As Graeme said - it is an emotional issue.
I have used and discarded literally 100's of iomega jaz and zip disks and drive units. I actually bought 3 jaz drives just to keep with for the archive of ILM content I worked on in the late 90's.
I was referring only the truth of the Iomega REV product legacy. ( and it is obvious that I was not the only one burned)
HD and Film Consultation
Chicago, IL USA
If you would be dumping the cards at the studio, it would be easy.
You'd just have a raid5 and data tape backup done every night automatically.
No manual copying after dumping at all.
Problem is in the field, you need electricity for that raid5 box.
But usually there is electricity available and you could set up laptop and storagebox right where you use to have a film loading tent. And clapper/loader can handle copying like s/he has handled film loading before.
Copying can be done simultaneosly with shooting, loader just has to verify that it happened properly.
Great thread guys.
The thing I thought about was this concept. Lets' say you did a 40 minute interview onthe P2 cards. You actually have to erase the front half of your interview from the P2 card to make media avaiable for the rest of the interview.
I am not trying to be a fatalist but, you know, what if you finish the interview and realize that the begining didn't trnasfer properly or something. OK. so you could do the interviews in on the DV tape and upconvert those parts of the show.
I have mentioned this before, but I it would a good idea for Panasonic to "dump" this stuff on the market and make it cheap and avaiable. I know that there is a ton of R&D dollars into this technology, but to make it fly I think a pricing scheme like this would make the format irresistable.
2 gig 100.00
4 gig 200.00
8 gig 400.00
The only way to make P2 make sense is volume. Once the market is secure and people appreciate and trust the technology they will become loyal. At prices like this you would sell for times more cards and. more importantly build a bigger Panasonic customer base.
I love the flat screen computer example. The technolgy was invented by Zenith but the Japanese manufacturers made and sold them at huge losses to corner the market. Zenith decided to keep the price high and were slaughtered. When was the last time you thought of buying a Zenith Flat Panel. Over the long haul the manufacturers made money.

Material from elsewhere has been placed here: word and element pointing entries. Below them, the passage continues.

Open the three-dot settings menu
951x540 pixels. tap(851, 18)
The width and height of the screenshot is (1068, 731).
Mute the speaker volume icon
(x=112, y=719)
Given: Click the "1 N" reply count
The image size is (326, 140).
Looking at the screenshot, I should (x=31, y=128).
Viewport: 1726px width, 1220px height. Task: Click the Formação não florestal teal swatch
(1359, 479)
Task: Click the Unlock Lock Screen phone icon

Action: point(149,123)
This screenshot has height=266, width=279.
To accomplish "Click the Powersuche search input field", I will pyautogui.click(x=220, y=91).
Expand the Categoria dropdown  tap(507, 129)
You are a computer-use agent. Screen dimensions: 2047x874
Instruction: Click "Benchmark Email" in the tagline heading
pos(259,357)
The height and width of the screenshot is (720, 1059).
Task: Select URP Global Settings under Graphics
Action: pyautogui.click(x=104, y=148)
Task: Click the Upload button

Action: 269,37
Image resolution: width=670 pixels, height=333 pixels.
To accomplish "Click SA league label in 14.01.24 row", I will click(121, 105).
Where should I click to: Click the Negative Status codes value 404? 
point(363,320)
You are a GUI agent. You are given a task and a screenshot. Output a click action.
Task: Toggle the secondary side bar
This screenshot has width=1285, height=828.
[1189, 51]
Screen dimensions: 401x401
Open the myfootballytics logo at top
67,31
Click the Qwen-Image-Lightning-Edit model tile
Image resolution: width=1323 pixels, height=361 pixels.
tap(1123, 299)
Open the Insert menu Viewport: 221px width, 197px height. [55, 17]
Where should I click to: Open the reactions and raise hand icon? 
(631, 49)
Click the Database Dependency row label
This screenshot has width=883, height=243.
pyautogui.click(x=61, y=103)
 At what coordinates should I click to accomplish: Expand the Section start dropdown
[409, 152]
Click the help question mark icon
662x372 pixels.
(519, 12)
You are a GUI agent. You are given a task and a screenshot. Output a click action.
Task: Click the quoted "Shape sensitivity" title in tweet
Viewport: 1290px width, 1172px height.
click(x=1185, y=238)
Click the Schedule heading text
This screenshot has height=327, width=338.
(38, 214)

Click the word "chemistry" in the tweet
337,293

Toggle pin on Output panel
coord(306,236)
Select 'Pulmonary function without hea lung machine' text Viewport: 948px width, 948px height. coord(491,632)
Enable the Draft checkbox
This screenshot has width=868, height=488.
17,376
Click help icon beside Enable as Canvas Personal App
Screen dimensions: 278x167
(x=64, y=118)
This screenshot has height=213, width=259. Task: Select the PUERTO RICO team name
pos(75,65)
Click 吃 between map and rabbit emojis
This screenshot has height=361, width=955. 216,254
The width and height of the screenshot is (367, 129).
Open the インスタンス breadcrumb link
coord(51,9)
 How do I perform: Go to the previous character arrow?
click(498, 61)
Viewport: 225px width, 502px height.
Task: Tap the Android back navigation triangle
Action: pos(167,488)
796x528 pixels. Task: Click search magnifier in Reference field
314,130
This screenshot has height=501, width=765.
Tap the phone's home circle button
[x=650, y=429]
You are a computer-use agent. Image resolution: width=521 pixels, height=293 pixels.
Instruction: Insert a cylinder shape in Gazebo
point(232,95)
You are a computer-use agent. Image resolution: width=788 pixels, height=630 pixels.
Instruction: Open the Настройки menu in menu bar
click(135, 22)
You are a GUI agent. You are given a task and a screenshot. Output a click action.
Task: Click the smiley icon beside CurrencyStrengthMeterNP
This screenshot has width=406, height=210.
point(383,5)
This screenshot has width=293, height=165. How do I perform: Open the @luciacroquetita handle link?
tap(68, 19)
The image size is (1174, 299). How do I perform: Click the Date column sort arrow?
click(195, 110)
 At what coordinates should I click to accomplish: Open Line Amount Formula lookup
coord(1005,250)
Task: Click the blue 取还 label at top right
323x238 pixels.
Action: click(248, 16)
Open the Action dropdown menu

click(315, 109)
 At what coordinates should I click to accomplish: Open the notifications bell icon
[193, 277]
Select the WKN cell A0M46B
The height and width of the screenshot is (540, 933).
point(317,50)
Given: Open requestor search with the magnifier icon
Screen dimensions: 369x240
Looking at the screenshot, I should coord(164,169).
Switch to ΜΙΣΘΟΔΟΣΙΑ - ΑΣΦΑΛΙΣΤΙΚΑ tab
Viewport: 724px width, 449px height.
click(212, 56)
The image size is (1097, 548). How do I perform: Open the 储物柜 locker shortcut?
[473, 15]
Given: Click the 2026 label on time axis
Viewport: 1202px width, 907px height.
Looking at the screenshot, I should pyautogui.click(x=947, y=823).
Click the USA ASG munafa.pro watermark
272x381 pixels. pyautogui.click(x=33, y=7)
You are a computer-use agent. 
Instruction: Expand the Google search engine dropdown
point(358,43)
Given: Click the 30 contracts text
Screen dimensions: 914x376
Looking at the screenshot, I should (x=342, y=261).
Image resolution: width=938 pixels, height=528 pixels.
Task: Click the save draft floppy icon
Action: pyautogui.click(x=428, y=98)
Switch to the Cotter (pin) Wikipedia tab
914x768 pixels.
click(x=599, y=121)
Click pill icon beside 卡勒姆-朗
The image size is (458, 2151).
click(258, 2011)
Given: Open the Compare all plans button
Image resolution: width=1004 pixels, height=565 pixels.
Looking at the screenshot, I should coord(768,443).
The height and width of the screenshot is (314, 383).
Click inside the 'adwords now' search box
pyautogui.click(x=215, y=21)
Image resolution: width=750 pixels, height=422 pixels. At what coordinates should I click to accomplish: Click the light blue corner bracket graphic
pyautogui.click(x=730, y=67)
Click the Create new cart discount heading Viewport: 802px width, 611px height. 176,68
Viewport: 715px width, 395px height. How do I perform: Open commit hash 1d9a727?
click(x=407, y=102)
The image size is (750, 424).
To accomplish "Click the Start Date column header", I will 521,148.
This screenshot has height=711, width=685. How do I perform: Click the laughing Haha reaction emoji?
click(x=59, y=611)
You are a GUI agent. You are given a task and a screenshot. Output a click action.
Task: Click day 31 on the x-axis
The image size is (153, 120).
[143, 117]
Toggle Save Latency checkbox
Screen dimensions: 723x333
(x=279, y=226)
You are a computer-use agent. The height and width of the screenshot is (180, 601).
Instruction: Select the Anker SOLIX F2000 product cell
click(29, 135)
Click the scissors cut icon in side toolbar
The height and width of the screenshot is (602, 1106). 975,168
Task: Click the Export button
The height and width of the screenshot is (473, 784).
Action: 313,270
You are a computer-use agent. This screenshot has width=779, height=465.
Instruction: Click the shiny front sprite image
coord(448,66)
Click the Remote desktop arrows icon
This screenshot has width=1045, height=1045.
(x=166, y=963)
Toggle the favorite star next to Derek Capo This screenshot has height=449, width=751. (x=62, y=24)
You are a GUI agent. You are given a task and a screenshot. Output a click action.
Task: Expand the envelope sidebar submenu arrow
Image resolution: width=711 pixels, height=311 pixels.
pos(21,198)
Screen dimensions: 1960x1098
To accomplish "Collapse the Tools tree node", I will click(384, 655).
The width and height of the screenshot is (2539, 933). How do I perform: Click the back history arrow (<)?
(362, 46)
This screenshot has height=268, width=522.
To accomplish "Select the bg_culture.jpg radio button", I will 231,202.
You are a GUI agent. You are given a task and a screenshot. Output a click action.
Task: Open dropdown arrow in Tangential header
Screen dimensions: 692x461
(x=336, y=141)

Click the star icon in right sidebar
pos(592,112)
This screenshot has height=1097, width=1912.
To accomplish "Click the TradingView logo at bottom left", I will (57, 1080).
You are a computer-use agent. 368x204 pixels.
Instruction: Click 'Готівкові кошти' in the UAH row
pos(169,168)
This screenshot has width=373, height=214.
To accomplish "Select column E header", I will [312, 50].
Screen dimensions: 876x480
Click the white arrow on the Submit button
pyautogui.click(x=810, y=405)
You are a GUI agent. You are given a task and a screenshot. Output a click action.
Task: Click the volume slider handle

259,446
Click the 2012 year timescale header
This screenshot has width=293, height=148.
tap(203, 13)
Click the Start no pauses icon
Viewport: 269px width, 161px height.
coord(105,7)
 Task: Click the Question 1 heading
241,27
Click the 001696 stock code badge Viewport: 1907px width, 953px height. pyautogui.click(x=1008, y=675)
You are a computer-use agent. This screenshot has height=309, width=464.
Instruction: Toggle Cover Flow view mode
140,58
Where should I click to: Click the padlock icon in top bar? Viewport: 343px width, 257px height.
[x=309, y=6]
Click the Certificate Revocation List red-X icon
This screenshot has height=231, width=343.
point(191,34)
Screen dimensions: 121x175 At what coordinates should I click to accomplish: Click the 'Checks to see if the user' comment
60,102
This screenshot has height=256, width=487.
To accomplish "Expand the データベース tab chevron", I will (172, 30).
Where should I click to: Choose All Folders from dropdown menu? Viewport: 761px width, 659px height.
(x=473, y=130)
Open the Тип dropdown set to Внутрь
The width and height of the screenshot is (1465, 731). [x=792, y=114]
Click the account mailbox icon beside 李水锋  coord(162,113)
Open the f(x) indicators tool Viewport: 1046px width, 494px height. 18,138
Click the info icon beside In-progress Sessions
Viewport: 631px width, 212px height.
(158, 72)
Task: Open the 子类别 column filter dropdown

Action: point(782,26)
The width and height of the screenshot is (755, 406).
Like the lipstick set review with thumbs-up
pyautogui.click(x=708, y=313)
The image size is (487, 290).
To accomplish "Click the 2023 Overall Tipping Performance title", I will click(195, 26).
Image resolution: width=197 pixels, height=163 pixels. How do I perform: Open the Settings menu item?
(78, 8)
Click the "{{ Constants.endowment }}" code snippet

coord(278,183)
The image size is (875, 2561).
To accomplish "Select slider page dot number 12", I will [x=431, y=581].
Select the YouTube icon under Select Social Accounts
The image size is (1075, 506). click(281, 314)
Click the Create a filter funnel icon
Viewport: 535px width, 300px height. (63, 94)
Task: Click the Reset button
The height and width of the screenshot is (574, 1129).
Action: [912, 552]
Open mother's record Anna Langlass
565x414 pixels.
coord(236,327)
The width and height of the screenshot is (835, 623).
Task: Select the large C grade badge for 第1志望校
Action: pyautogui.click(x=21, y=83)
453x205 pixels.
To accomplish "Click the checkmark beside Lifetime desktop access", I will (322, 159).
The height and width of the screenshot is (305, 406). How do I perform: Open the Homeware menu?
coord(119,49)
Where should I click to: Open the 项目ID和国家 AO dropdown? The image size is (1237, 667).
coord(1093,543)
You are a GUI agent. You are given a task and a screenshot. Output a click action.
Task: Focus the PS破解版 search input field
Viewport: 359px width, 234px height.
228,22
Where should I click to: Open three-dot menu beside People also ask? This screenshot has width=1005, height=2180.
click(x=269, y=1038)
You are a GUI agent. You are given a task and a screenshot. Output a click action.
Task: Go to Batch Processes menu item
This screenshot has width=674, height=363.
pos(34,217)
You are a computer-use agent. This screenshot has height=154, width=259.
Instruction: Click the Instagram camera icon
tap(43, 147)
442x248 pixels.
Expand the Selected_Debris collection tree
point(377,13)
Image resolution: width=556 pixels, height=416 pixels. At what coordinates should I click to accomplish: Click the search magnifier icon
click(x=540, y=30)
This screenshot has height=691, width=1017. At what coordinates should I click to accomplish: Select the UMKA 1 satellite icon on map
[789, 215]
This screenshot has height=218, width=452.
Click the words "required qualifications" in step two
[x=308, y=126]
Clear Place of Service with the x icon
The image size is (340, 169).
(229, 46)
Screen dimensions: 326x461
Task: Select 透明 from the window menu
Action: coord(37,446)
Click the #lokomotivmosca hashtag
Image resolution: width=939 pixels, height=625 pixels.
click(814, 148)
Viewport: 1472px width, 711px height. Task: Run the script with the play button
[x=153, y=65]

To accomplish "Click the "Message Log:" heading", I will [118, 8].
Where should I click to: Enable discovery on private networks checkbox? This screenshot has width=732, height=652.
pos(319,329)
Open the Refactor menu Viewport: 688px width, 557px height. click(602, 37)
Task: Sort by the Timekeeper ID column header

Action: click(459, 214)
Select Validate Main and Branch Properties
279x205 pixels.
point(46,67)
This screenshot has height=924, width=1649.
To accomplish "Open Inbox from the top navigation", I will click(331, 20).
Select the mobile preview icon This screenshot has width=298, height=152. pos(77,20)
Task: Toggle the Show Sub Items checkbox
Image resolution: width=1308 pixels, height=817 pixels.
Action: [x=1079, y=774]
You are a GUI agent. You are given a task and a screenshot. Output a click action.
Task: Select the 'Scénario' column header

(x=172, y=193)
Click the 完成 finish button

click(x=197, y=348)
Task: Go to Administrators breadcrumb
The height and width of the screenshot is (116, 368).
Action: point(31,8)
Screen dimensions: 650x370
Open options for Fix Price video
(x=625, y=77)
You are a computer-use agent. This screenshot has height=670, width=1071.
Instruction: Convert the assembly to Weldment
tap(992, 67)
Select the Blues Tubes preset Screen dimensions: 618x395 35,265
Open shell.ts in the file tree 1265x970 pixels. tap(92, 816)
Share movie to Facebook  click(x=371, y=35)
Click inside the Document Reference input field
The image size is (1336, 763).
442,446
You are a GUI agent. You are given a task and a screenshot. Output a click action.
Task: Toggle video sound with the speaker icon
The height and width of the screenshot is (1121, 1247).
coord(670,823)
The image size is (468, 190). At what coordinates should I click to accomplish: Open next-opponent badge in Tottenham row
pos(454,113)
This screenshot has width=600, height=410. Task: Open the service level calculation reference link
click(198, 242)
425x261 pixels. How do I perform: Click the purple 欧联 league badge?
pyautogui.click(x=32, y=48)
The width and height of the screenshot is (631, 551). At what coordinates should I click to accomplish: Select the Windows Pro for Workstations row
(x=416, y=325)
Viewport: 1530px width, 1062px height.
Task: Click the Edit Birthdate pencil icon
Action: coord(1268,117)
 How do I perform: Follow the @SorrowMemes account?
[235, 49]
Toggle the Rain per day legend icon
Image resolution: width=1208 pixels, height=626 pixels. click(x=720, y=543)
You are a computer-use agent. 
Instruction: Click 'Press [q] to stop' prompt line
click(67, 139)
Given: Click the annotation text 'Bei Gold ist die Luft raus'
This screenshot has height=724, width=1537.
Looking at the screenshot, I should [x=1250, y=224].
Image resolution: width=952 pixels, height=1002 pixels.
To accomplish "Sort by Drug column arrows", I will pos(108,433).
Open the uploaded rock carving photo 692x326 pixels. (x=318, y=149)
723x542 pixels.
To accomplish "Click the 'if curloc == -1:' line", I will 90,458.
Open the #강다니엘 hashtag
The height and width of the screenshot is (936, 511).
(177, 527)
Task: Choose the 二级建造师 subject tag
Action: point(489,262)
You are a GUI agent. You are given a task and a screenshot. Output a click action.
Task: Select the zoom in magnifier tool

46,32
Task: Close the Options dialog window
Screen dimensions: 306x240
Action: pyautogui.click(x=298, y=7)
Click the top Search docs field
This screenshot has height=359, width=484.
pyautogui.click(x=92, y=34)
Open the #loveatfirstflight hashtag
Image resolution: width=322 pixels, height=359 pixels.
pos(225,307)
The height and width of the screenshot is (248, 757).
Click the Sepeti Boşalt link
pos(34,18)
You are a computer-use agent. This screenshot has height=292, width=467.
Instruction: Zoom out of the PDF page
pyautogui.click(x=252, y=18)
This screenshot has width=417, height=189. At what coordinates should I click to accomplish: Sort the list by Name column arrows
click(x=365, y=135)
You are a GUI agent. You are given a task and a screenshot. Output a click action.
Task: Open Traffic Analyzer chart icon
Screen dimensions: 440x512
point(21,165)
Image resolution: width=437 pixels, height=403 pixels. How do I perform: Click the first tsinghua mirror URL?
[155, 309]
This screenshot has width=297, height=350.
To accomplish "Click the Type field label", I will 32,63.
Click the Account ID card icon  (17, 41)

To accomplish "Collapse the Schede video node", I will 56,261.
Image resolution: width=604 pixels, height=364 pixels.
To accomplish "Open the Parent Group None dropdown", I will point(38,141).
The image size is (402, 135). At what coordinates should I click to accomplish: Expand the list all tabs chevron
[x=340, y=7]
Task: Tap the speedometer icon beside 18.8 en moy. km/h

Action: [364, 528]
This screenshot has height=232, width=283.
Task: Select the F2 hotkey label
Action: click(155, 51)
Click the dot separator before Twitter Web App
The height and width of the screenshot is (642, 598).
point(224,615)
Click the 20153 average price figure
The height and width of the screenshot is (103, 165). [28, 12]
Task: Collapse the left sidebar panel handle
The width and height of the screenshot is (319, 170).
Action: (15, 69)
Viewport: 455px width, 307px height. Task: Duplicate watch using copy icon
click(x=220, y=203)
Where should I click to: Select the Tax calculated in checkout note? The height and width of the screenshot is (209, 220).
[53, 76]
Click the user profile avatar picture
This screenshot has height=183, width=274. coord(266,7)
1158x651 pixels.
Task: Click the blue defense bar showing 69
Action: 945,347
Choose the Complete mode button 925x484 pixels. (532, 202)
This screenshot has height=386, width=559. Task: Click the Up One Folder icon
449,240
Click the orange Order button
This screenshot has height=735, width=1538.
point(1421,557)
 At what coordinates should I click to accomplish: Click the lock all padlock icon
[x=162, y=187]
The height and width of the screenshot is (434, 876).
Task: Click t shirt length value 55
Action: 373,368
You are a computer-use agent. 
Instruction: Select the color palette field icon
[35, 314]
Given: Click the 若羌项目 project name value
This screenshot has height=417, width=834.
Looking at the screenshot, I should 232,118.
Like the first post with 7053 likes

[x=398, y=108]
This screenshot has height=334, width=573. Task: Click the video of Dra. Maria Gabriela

This is an industry that adopts formats and sticks (film, betacam, D-beta have all been around for a quarter century or more and Sony has made a lot of that money). There is something to be learned in all of this.
Put P2 in everybody's hands at a very reasonable price and people will take it over HDV and disk based stuff for sure. Panasonic wants to recoup in very short order and that is a bad move because people will buy the HVX because it is "what they know".
The new year is over
small correction to the last line
people will buy the HDV or XDCAM because it is "what they know".
The new year is over
I totally agree with you David. Panasonic should look at the P2 cards as a replacement for tapes, not a new media transport technology. I think David's suggested price list would be a realistic one. The P2 cards definitly has the potential of killing the HDV format, but not at those prices.
I think one of the big selling points is not have to spend money on the $30,000 Deck for small production companies. Also there will be no TC breaks!!!! (apparently) Tape is nice however but I guess DVDs could work as well. Maybe this will bring back assistant editors for video production!!!